В достопамятной той поездке случилось и много смешного. Суперас мосфильмовского административного корпуса Дима Гризик, незадолго до этого на «Красной палатке» по указаниям Калашникова гонявший туда-сюда по Северному Ледовитому океану атомные ледоколы, а также не раз переворачивающий вверх ногами айсберги, почему-то вдруг не смог в каком-то из маленьких городов достать нам номер в гостинице (и это зимой, когда никаких командированных там в помине не было!); в итоге нам пришлось заночевать в таинственном лесном не то притоне, не то пансионате. Дима привел нас в комнату, где стояло штук сорок прикрытых каким-то рваньем панцирных сеток, на некоторых уже возлежали не то полусонные, не то полупьяные, но весьма внушительные тела водителей-дальнобойщиков.

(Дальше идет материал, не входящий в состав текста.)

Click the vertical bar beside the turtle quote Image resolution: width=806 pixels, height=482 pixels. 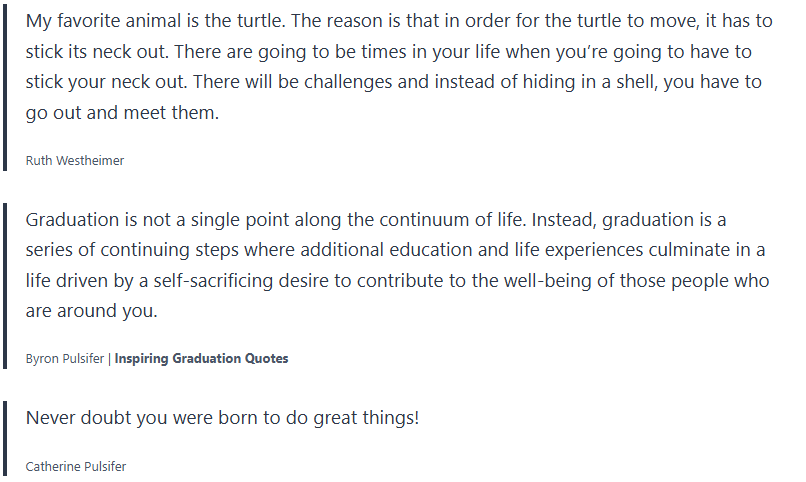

— Дима, ты в своем уме? — только и вымолвил Калашников.
— Заклинило. Ничего не смог сделать, — покаялся Гризик.
Мы идиотически захохотали и повалились на койки в притоне-сорокаместнике. Как наутро выяснилось, Саша Борисов от усталости не заметил отопительную трубу, шедшую вдоль стены… Сам он комплекции вовсе не дальнобойной и во сне не заметил, как под эту трубу нечаянно закатился, протиснулся… Проснулся вкрутую сваренным и полуошпаренным, но и это отчего-то показалось нам только смешным — ничто не могло уже испортить настроения ни ему, ни нам…
Наутро мы продолжали свое путешествие по зачарованной белой стране. Более прекрасного облика России, чем тот, в котором она предстала нам в поездке по «Булычову», никогда не видел.

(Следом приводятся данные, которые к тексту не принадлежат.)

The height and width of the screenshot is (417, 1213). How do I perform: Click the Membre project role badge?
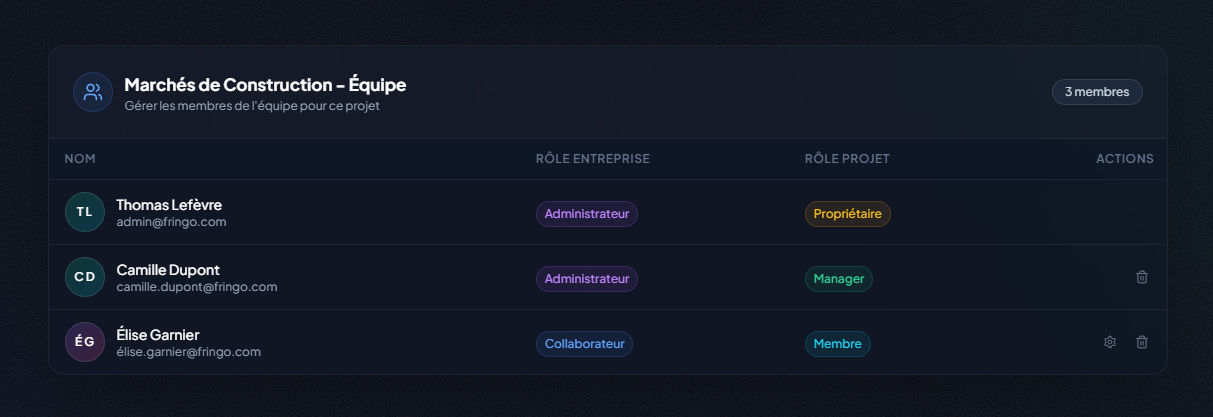837,344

Мы подъехали к городу Кологриву, но оказалось, что попасть в город можно только по тонкому и неверному льду, минуя полузатонувший причал. Над въездной дырой в причале красовался плакат, повешенный, наверное, аж в тридцатые годы, «Привет кологривцам-стахановцам, победителям соревнования!». Машина въехала в ампирную сталинскую дыру причала, через ту же дыру аккуратно сползла на молодой лед… По пути на тот берег разговорились с заикой-смертником, перегонщиком автомобилей с одной стороны Волги на другую. «Каждая ездка, — признавался он, — как п-п-п-последняя…» Он не знал, с кем вместе пойдет ко дну. Гарантий, что непременно дотянем до того берега, героический заика благородно не давал.
А на том берегу стоял в тишине еще один восхитительно прекрасный русский город, тоже весь усыпанный белым снегом. В городе этом, как мы потом выяснили, последние годы по каким-то таинственным российским причинам вообще ничего не производилось. Тем не менее все взрослое население по будням было сосредоточено на главной площади, где шла интенсивная торговля. Приезжий тут был редок и дик, как мы, заносило его сюда по неведомым надобностям, потому жители продавали собственные изделия исключительно друг другу. Одна половина города вязала искусные кальсоны, другая — носки. И кальсоны, и носки были замечательные, из толстой прочнейшей шерсти — я себе купил и то и другое, сносу не было. Вязальщицы кальсон, придирчиво выбирая, покупали носки, вязальщицы носков — кальсоны, это была единственная замеченная в Кологриве форма товарообмена и единственная сфера деятельности тамошних обитателей. И все же, все же… Более волшебного ощущения зачарованной тишины и странной осмысленности этой бессмысленной торговли, а также все той же неувядаемой красоты первого белого снега ни до, ни после мне не приходилось испытывать.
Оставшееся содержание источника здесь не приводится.